Roger Bootle writes some appalling Keynesian cock, but the key to understanding the importance of Roger is that he thinks in exactly the same way as Bank of England's own Keynesian economists; he is of the same gene pool and of the same meme pool and has no doubt shared more than one or two snifters with his central planning friends, within the 'hallowed halls' of the Bank of England.
Therefore, when Roger says that he thinks the Bank of England will soon be oiling up the electronic counterfeiting machines for another splurge of one government department buying another government department's debt with intrinsically worthless fiat confetti, then you had better believe him.
Because unless someone props up the pound price of British government debt in this way, then British government debt prices (as measured in gold) are going to collapse. And if you don't like paying explicit taxes now, then you really won't like paying increased explicit taxes later when large chunks of it will be used to do nothing more than pay off increasing interest on increasing British government debt.
So what's the way out of this for these slimy political operators? Well, it's to rob the British public implicitly again by devaluing all of the pounds that they currently hold, in whatever form, by getting Roger's chums in the BoE to play the banker in monopoly again.
And that wealth that they're stealing in this clever way to win this political gambit?
Yes, folks, that's right. It's yours. And they're stealing it by printing up hundreds of billions of copies of all of the pounds that you hold.

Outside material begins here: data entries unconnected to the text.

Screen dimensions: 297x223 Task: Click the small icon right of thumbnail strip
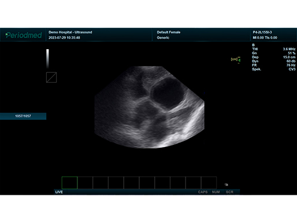point(227,184)
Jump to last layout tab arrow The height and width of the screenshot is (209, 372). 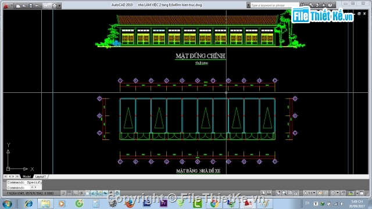coord(17,176)
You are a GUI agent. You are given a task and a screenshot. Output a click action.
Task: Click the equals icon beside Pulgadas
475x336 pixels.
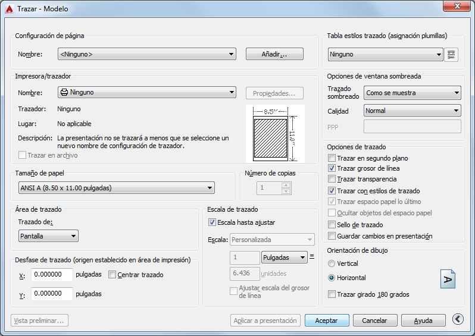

So buy gold, silver, and oil if the financial markets are a foreign place to you. Or any other intrinsically valuable asset, if you know what you're doing. Get stuff that's worth something that they can't copy. If it has an income stream, great, especially if it can beat the 10% per annum price rise in gold over the last decade. If it doesn't have an income stream, then make sure it's intrinsic worth goes up every year by 10% a year, as gold's has for the last decade. If in doubt, buy gold. Silver looks especially good too. And oil.
But whatever you do, get out of the British pound before it's too late and before they have robbed you down to your last pair of pants, leaving you with nothing but increasingly worthless mounds of Zimbabwe-lite cash.
Get rid of every spare pound that you hold. Remember folks, you heard it here second.